Kamitani’s lab also tried just asking people to imagine an image they had previously been shown. To help them remember the image, they were “asked to relate words and visual images so that they can remember visual images from word cues” (Shen et.al. 2017). As you can see below, it’s pretty hard to tell the difference between a subject’s remembered swan or aeroplane and their remembered swan or aeroplane. I wonder if they were really remembering the image at all, or just thinking of the concept or thing itself.

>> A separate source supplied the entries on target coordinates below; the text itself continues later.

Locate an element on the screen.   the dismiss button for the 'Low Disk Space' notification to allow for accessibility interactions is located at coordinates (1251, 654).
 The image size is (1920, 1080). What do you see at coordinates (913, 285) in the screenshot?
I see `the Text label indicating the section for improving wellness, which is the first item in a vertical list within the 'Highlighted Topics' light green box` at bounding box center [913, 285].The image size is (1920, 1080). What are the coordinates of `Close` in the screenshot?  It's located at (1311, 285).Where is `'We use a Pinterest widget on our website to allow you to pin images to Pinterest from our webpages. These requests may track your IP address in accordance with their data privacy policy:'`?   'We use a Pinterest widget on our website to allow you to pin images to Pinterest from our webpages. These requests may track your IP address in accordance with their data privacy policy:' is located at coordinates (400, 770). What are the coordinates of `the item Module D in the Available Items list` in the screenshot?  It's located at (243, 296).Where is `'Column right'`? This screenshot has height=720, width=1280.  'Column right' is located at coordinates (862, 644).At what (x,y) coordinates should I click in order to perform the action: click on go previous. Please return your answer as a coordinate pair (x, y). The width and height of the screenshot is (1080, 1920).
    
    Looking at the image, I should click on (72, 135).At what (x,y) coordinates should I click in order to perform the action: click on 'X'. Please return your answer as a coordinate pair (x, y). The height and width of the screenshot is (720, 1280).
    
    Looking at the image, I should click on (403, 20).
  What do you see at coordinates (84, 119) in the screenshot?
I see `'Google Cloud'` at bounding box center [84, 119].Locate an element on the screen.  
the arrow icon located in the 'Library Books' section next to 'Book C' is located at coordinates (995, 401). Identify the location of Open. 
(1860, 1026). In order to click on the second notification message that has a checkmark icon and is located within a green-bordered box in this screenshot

Uumwelt means “environment” or “world around us” in German, though Huyghe has given it an extra u at the start, in what Farago calls a “stutter” that matches the rhythms of the videos, though I had thought of it as more of a negator, an “un-environment”. Huyghe is known for his environmental art, where elements of the installation work together in an ecosystem, and of course the introduction of flies to Uumwelt is a way of combining the organic with the machine. Sensors detect the movements of the flies, as well as temperature and other data that relates to the movement of humans and flies through the gallery, and this influences the display of images. The docent I spoke with said she hadn’t noticed any difference in the speed or kinds of images displayed, but that the videos seemed to move from screen to screen, or a new set of videos that hadn’t been shown for a while would pop up from time to time. The exact nature of the interaction wasn’t clear. Perhaps the concept is more important than the actuality of it.
The flies apparently are born and die within the gallery, living their short lives entirely within the artwork. They are fed by the people working at the gallery, and appear as happy as flies usually appear, clearly attracted to the light of the videos.
Dead flies are scattered on the floors. They have no agency in this Uumwelt. At least none that affects the machines.